〈2025.11月号 書評〉加藤 喜之 (著)『福音派―終末論に引き裂かれるアメリカ社会』・・・トランプ政権の支持基盤、特異な宗教集団の実像 評者:福嶋 亮大(立教大学教授)


今の米国は内戦の可能性もささやかれるほどに分断を深めているが、その根幹には宗教、特に世界の終末とキリストの再臨を信じる福音派の存在がある。
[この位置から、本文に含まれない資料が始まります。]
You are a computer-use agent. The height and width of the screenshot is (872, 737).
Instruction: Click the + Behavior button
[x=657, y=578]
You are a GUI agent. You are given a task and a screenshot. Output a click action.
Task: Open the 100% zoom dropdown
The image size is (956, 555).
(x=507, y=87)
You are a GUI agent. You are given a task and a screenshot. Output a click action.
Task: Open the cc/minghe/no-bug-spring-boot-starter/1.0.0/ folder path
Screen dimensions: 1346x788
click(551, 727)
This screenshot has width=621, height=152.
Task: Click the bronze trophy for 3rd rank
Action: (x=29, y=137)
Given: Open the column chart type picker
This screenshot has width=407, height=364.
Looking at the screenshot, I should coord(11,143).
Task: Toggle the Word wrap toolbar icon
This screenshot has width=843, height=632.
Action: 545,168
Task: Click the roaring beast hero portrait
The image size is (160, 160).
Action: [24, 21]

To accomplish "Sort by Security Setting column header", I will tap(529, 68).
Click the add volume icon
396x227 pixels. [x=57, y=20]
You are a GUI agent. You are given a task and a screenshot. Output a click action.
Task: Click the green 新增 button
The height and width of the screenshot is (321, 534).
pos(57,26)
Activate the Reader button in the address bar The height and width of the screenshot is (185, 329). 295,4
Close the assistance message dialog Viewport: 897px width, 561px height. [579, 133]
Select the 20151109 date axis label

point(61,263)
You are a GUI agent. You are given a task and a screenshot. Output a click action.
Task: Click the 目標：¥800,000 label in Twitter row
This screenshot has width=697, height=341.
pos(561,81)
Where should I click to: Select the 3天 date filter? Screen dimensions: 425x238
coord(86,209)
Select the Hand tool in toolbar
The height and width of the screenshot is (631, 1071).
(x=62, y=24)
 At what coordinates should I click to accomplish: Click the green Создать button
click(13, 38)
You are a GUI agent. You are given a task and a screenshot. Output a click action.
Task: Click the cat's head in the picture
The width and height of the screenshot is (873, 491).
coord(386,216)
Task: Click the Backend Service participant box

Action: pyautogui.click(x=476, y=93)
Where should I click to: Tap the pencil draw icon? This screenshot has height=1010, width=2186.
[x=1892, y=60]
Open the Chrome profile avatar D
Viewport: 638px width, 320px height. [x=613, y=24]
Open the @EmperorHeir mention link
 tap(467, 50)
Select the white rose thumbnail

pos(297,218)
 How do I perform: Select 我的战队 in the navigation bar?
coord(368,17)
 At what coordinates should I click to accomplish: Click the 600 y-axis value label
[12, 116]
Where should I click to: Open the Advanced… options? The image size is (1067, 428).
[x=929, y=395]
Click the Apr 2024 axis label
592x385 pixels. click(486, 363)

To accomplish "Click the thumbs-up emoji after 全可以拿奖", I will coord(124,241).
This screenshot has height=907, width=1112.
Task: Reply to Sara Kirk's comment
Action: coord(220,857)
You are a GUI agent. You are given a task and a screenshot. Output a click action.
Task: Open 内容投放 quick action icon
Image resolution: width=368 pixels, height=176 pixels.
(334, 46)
日本人にはつかみにくいその教義と歴史を、生き生きとした文体で描いた本書は、タイムリーであるばかりか、宗教をレンズとする米国精神史・政治史にもなっている点で、稀有の一冊である。
福音派は、プロテスタント系の保守的・道徳的な原理主義であり、聖書を字義通りに受け取る立場からハルマゲドン(最終戦争)の到来を語ったが、1920年代にはその時代錯誤ゆえに日陰に追いやられた。
だが、南部出身のビリー・グラハムの伝道を経て、76年のカーター大統領当選を機に、政治の表舞台に躍り出る。その後も福音派はレーガン、クリントン、ブッシュ、オ バマらとも交差し、トランプ時代にはキリスト教ナショナリズムの中核として、イスラエル政策にも影響を与えるまでになった。
この百年の歴史は、何と起伏に富んでいることか!「古き良き」白人中 心の価値観に根ざす福音派は、反リベラルである一方、民主党・共和党双 方の大統領と関係した。
また、ラジオからウォルマートまで、教えを広める経路も多様多彩であった。福音派はキリスト教を米国化しつつ、米国のキリスト教化をもくろむが、それは今や理性的な公共空間を脅かしている。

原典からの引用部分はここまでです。